Childish heckling, infantile interjections and wild singing have become the order of the day especially in the National Assembly. We have seen a number of legislators being ejected for issuing threats or threatening to beat up fellow members, yet the one quality that separates human beings from other primates is the gift of speech, which is what the legislators should use to iron out any differences.

We were particularly perturbed by the behaviour exhibited by the legislators, particularly those drawn from the MDC-T, who chose to interject childishly and heckle President Mugabe as he delivered the State of the Nation Address to the combined sitting of the Lower and Upper Houses on Tuesday. We feel that parliamentarians should accord such occasions the seriousness they deserve, as more often than not, the President’s delivery lays out the legislative agenda for the august House.

While MPs may say it’s standard fare in other parliaments where blows are even exchanged but the challenges facing the nation bid us to be more serious with our legislature. All entrusted with leadership must take the business of the House seriously. To this end, we support National Assembly Speaker Jacob Mudenda’s decision to bar singing in the House, a development that will see those who break the rule being booted out and even being banished for the duration of the entire session.

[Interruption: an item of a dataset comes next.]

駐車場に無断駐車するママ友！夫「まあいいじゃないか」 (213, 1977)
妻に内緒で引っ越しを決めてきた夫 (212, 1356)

Some of the people who sent the MPs to Parliament do not have access to radios or TVs and would rely on feedback from their MPs. We wonder how those who chose to heckle and interject as the President delivered the State of the Nation Address kept abreast of what he was saying, and whether they can accurately report to their constituents.

That said the President succinctly summed up the State of the Nation which bids us all to put our shoulders to the wheel to ensure that the economic gains recorded thus far are consolidated and built upon.